Banco que se duerme… Fintech que lo supera

Hay veces que navegamos las páginas web de diferentes bancos para actualizarnos sobre nuevos productos y ofertas. Y para ello nos posicionamos en el lugar de un cliente que recién se acerca al sistema financiero para gestionar, en su vida adulta, sus finanzasde manera satisfactoria.
Siguiendo esa metodología, interpretar a un recién llegado al sistema, comenzamos con lo básico, es decir elegir un banco en el cual abrir una relación. Así nos encontramos con una oferta variada de distintos tipos de productos como la “Cuenta Sueldo”, hasta paquetes con varios servicios incluidos, pasando por ofrecimientos especiales para los del mundo agropecuario o los clientes “SúperImportantes ” (¿Acaso alguien cree que no debe pertenecer a esta categoría?).
Así las cosas, y como aspirantes a clientes, en Internet nos encontramos con muchísima información en las páginas institucionales de los distintos bancos del país, los cuales suelen hablar a sus clientes con terminología técnica y específica del sector, como si al cliente le interesara discernir, o googlear, el glosario que tiene frente a si, para que finalmente el misterioso “scoring” crediticio decida que es lo mejor para él.

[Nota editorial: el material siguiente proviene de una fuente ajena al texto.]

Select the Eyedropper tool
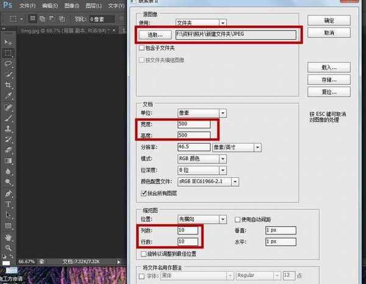This screenshot has height=284, width=366. tap(9, 96)
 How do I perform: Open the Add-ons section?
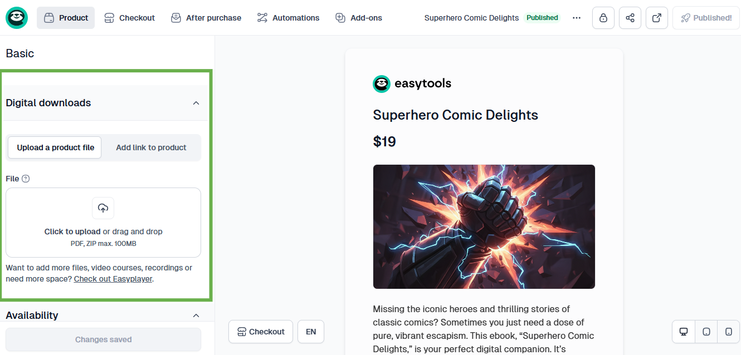358,17
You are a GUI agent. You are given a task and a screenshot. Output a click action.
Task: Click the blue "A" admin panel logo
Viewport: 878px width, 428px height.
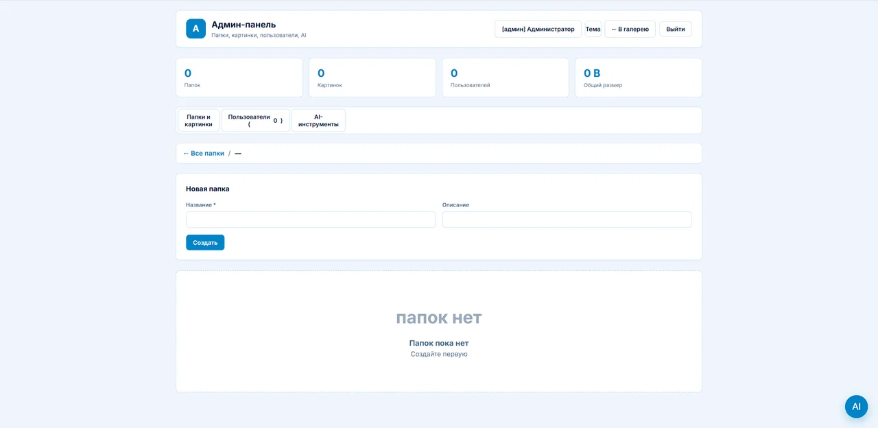(x=195, y=29)
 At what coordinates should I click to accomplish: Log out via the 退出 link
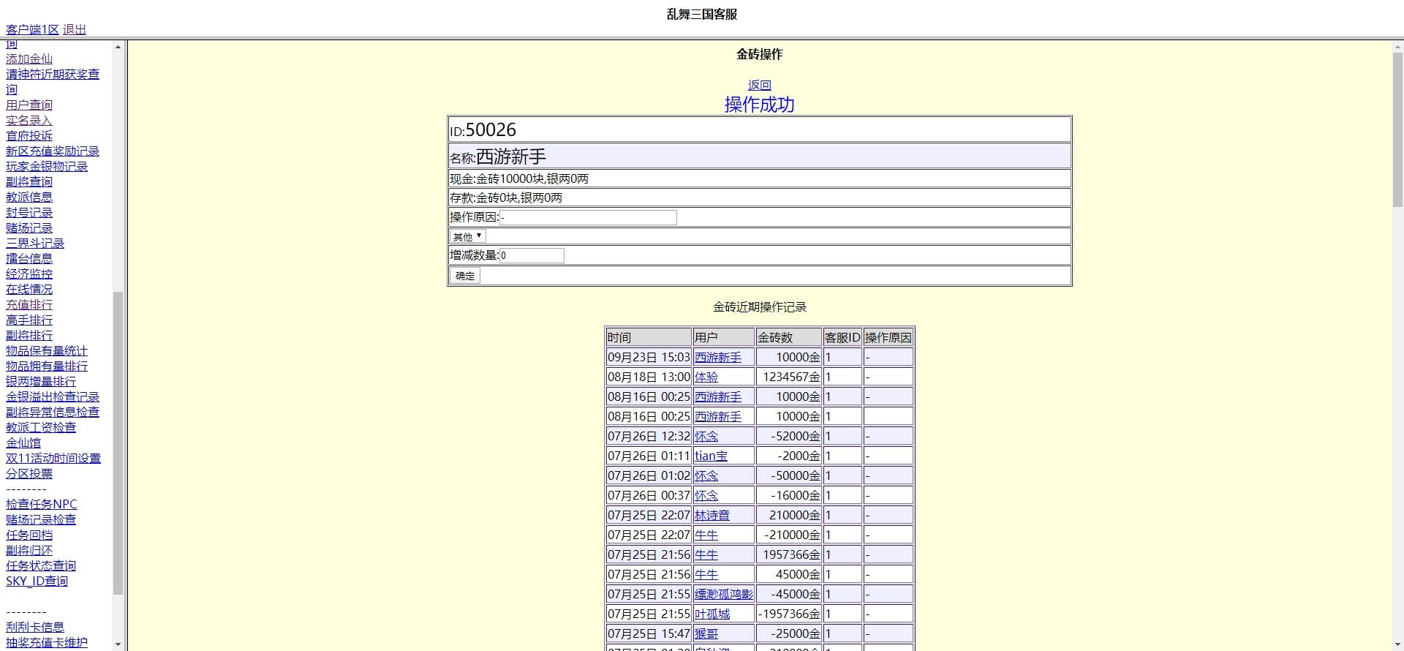coord(75,29)
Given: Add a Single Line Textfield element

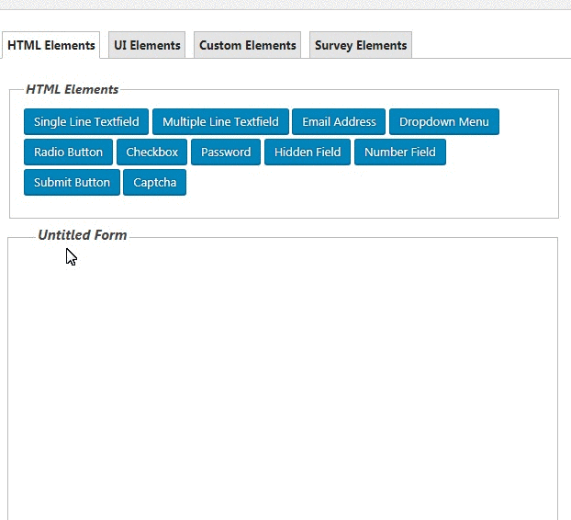Looking at the screenshot, I should pos(86,121).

Conclusión: la mayoría de las personas, ocupadas en sus propio día a día, hacen un uso bastante limitado de los servicios financieros, más bien lo justo y obligatorio que va exigiendo el sistema , y confirmando la idea que la banca es “poco confiable e inaccesible”.
Para la mayoría de la gente de a pié, resulta dificultoso gestionar los recursos con los que cuenta, y las opciones disponibles para poder gozar de “salud financiera”.
Y por otro lado las entidades bancarias manejan sus ofertas y comunicacion es de forma sofisticada, con lenguaje poco accesible en lo que a finanzas se refiere.
Ese es uno de los factores que influye en el niveles de bancarización en Argentina, y la irrupción de nuevos competidores como las “Fintech” o las “Insurtech” también responde a ello, en forma más cercana y amigable se dirigen al público en la búsqueda de capturar un mercado muy poco explotado.
Las tecnológicas entran a paso firme y sostenido al país sorprendiendo a la banca tradicional con procesos simples, ofertas dinámicas y soluciones inmediatas… pero sobre
todo poniendo la mirada en el cliente, en lo que necesita, haciendo fácil y rápido lo que quiere hacer. Sabiendo que el usuario no quiere una cuenta corriente o una caja de ahorro sino que necesita donde dejar su dinero, gestionar sus finanzas, hacer rendir sus ahorros,
simplificar el pago de servicios aún cuando no le quede claro si hay que configurar un débito automático, elegir un fondo de inversión o un leasing.
El cliente ya no quiere llamar a un centro de atención al cliente y esperar 15 minutos a que alguien le brinde respuestas estándar-o ni siquiera eso-que lo obligue a ir hasta la sucur sal.
Los bancos de siempre necesitan cambiar el enfoque, la burocracia resta, y más a la generación millennial a la que ser cliente no le da ningún sentimiento de pertenencia o
status. Lo que se busca actualmente es usar la tecnología y su ubicuidad para simplificar su vida de forma remota y sin pérdidas de tiempo.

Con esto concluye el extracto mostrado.